[lldb-dev] [Reproducers] SBReproducer RFC

Mon Jan 7 13:13:40 PST 2019

On Mon, Jan 7, 2019 at 3:52 AM Tamas Berghammer <tberghammer at google.com>
wrote:

> Thanks Pavel for looping me in. I haven't looked into the actual
> implementation of the prototype yet but reading your description I have
> some concern regarding the amount of data you capture as I feel it isn't
> sufficient to reproduce a set of usecases.
>

Thanks Tamas!

> One problem is when the behavior of LLDB is not deterministic for whatever
> reason (e.g. multi threading, unordered maps, etc...). Lets take
> SBModule::FindSymbols() what returns an SBSymbolContextList without any
> specific order (haven't checked the implementation but I would consider a
> random order to be valid). If a user calls this function, then iterates
> through the elements to find an index `I`, calls `GetContextAtIndex(I)` and
> pass the result into a subsequent function then what will we do. Will we
> capture what did `GetContextAtIndex(I)` returned in the trace and use that
> value or will we capture the value of `I`, call `GetContextAtIndex(I)`
> during reproduction and use that value. Doing the first would be correct in
> this case but would mean we don't call `GetContextAtIndex(I)` while doing
> the second case would mean we call `GetContextAtIndex(I)` with a wrong
> index if the order in SBSymbolContextList is non deterministic. In this
> case as we know that GetContextAtIndex is just an accessor into a vector
> the first option is the correct one but I can imagine cases where this is
> not the case (e.g. if GetContextAtIndex would have some useful side effect).
>

Indeed, in this scenario we would replay the call with the same `I`
resulting in an incorrect value. I think the only solution is fixing the
non-derterminism. This should be straightforward for lists (some kind of
sensible ordering), but maybe there are other issues I'm not aware of.

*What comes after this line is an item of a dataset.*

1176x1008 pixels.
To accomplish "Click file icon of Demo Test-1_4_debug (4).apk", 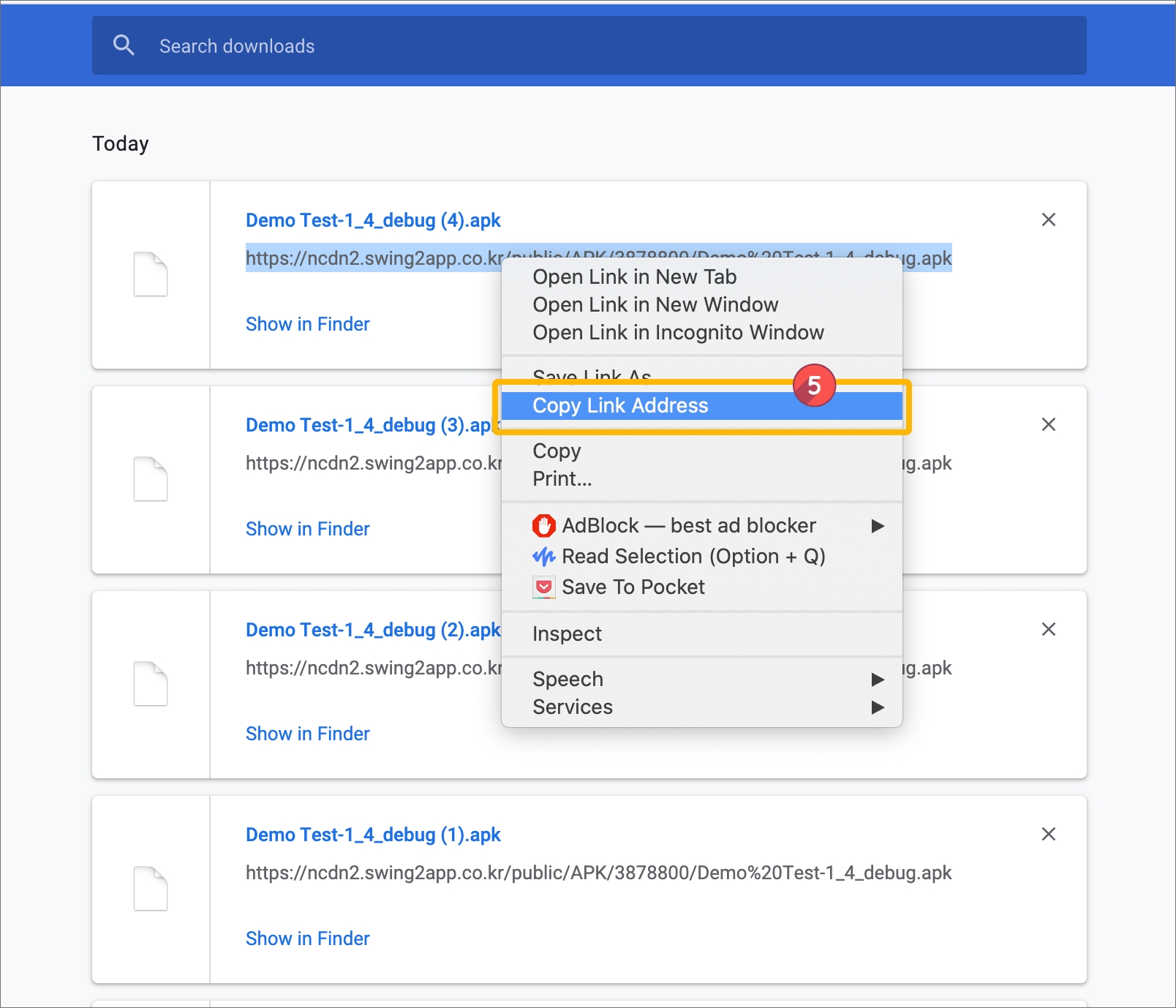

> Other interesting question is what to do with functions taking raw binary
> data in the form of a pointer + size (e.g. SBData::SetData). I think we
> will have to annotate these APIs to make the reproducer system aware of the
> amount of data they have to capture and then allocate these buffers with
> the correct lifetime during replay. I am not sure what would be the best
> way to attach these annotations but I think we might need a fairly generic
> framework because I won't be surprised if there are more situation when we
> have to add annotations to the API. I slightly related question is if a
> function returns a pointer to a raw buffer (e.g. const char* or void*) then
> do we have to capture the content of it or the pointer for it and in either
> case what is the lifetime of the buffer returned (e.g.
> SBError::GetCString() returns a buffer what goes out of scope when the
> SBError goes out of scope).
>

This a good concern and not something I had a good solution for at this
point. For const char* string we work around this by serializing the actual
string. Obviously that won't always work. Also we have the void* batons for
callsback, which is another tricky thing that wouldn't be supported. I'm
wondering if we can get away with ignoring these at first (maybe printing
something in the replay logic that warns the user that the reproducer
contains an unsupported function?).

> Additionally I am pretty sure we have at least some functions returning
> various indices what require remapping other then the pointers either
> because they are just indexing into a data structure with undefined
> internal order or they referencing some other resource. Just by randomly
> browsing some of the SB APIs I found for example SBHostOS::ThreadCreate
> what returns the pid/tid for the newly created thread what will have to be
> remapped (it also takes a function as an argument what is a problem as
> well). Because of this I am not sure if we can get away with an
> automatically generated set of API descriptions instead of wring one with
> explicit annotations for the various remapping rules.
>

Fixing the non-determinism should also address this, right?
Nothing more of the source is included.